* _Work to be completed_: Give back the records below exactly, every one, with no pictures.

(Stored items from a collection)
● ● ● ●

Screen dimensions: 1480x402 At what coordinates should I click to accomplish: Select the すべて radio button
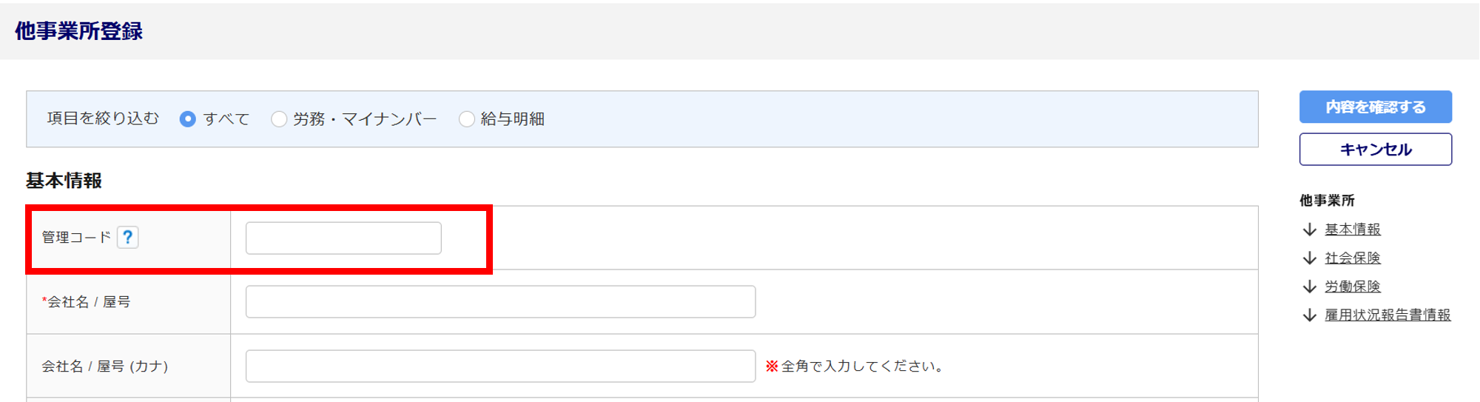point(188,119)
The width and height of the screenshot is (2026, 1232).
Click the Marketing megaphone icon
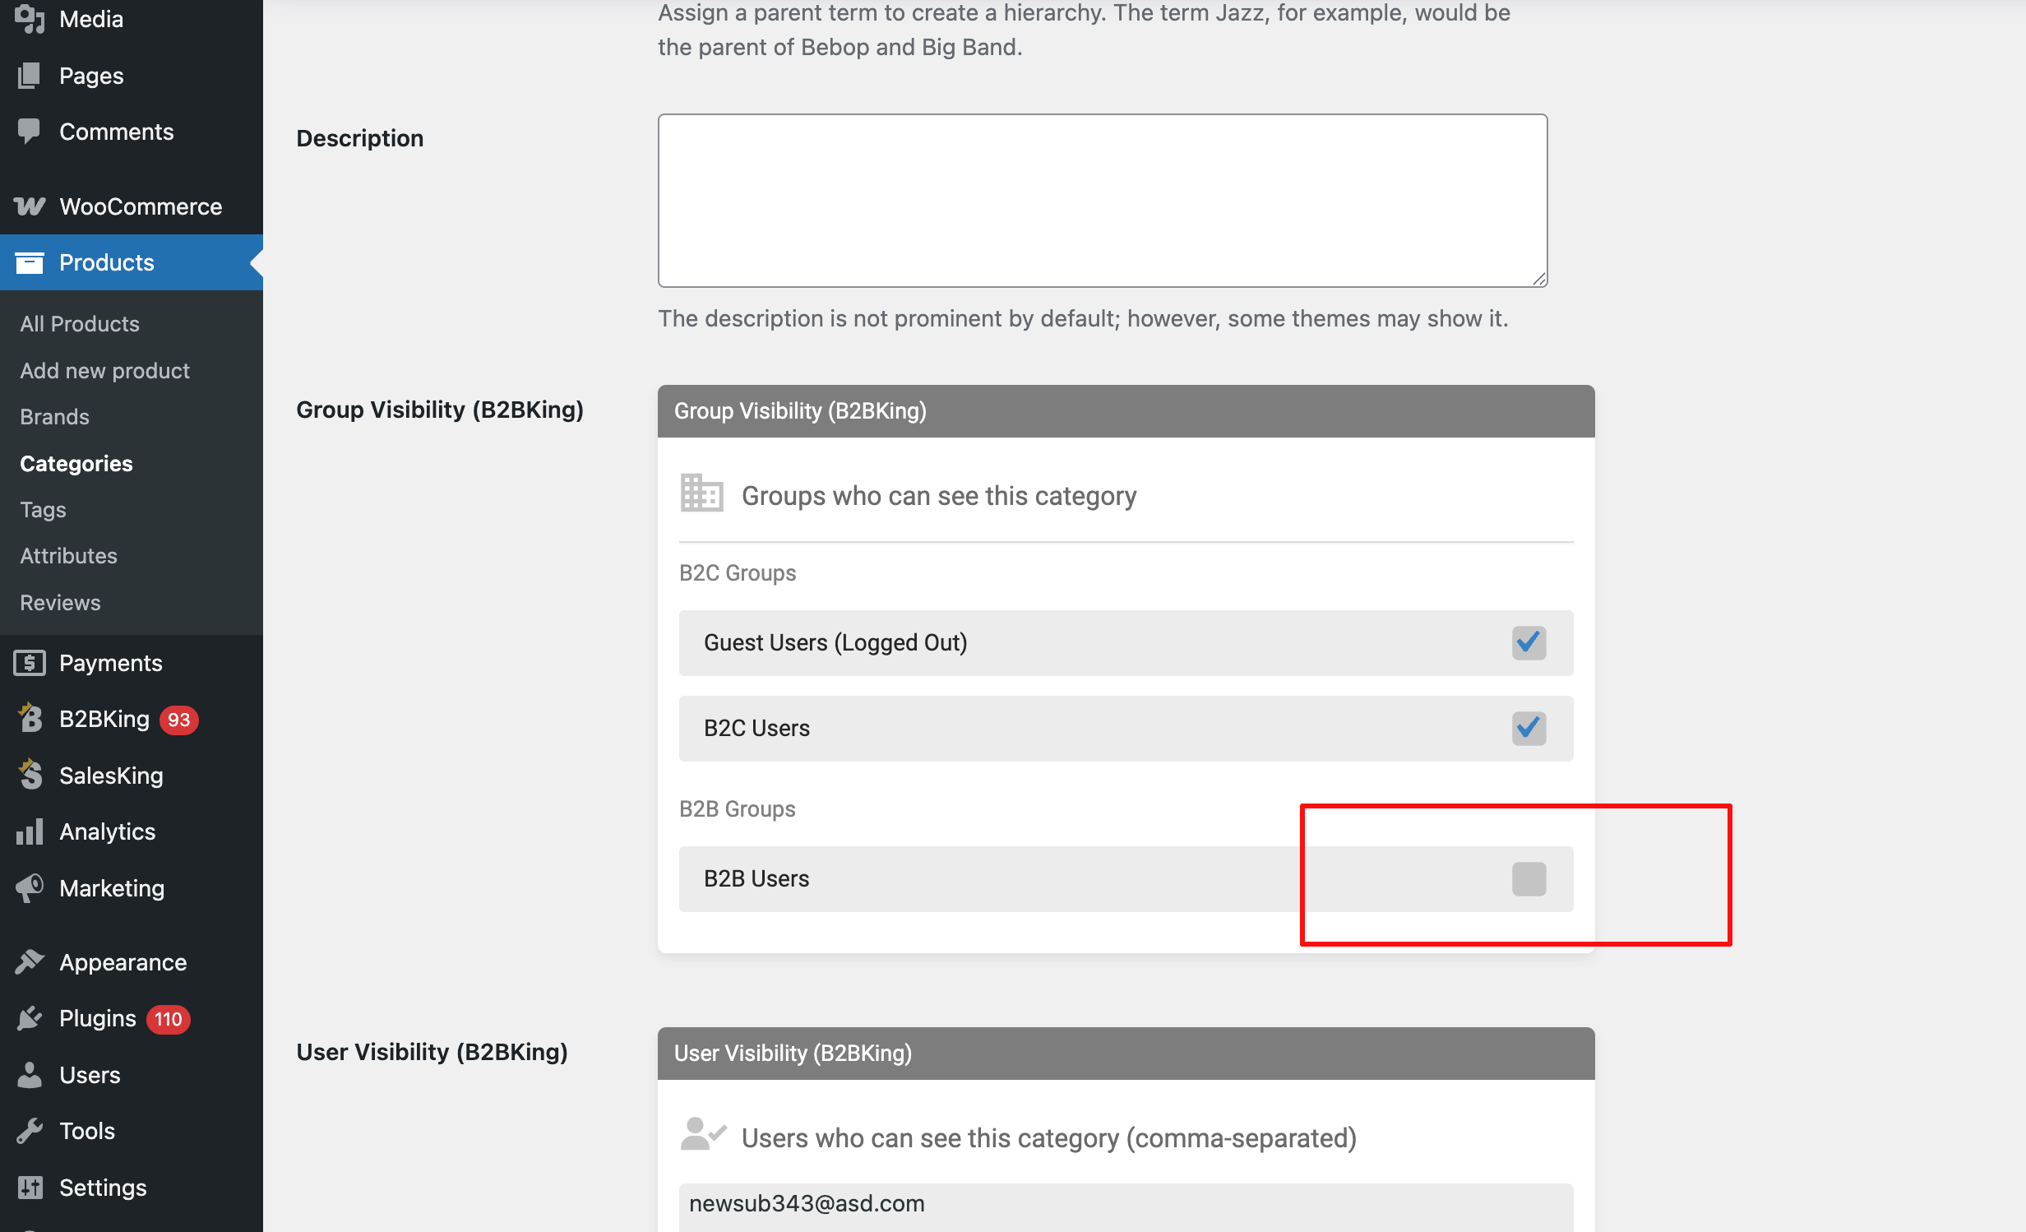coord(30,888)
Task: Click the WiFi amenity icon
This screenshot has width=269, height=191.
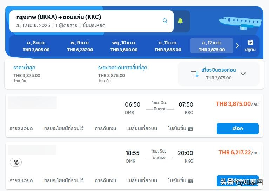Action: point(16,162)
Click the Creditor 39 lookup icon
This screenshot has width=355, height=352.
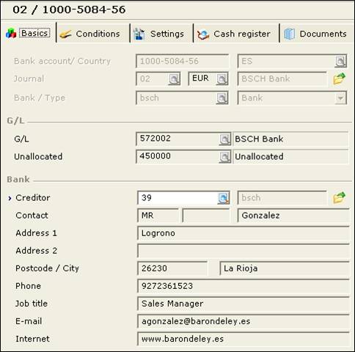[x=224, y=198]
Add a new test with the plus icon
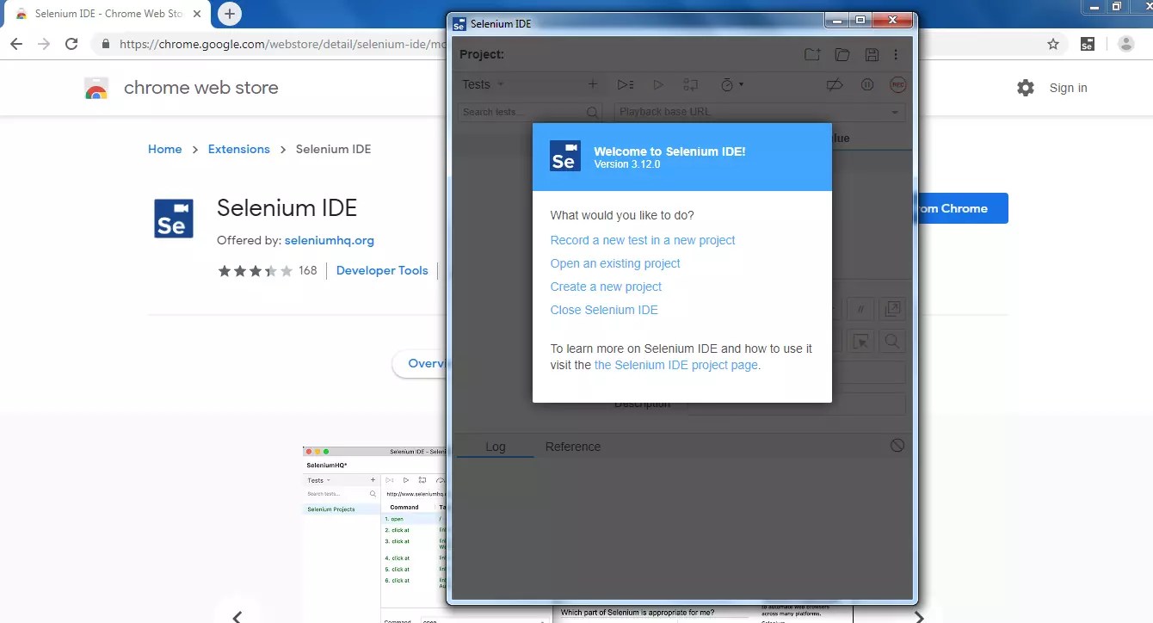This screenshot has width=1153, height=623. (592, 84)
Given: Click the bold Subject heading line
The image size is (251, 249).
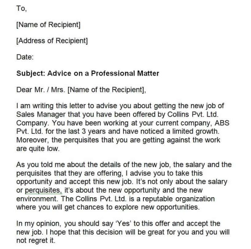Looking at the screenshot, I should pos(88,73).
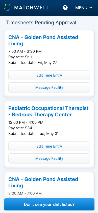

● ● ● ●

* _Task result_:
Screen dimensions: 1480x402 At what coordinates should I click to accomplish: Select the すべて radio button
point(188,119)
The width and height of the screenshot is (2026, 1232).
Click the Marketing megaphone icon
coord(30,888)
Task: Click the WiFi amenity icon
This screenshot has width=269, height=191.
Action: point(16,162)
Click the Creditor 39 lookup icon
This screenshot has width=355, height=352.
[x=224, y=198]
Add a new test with the plus icon
This screenshot has width=1153, height=623. (592, 84)
Given: Click the bold Subject heading line
The image size is (251, 249).
Looking at the screenshot, I should pos(88,73).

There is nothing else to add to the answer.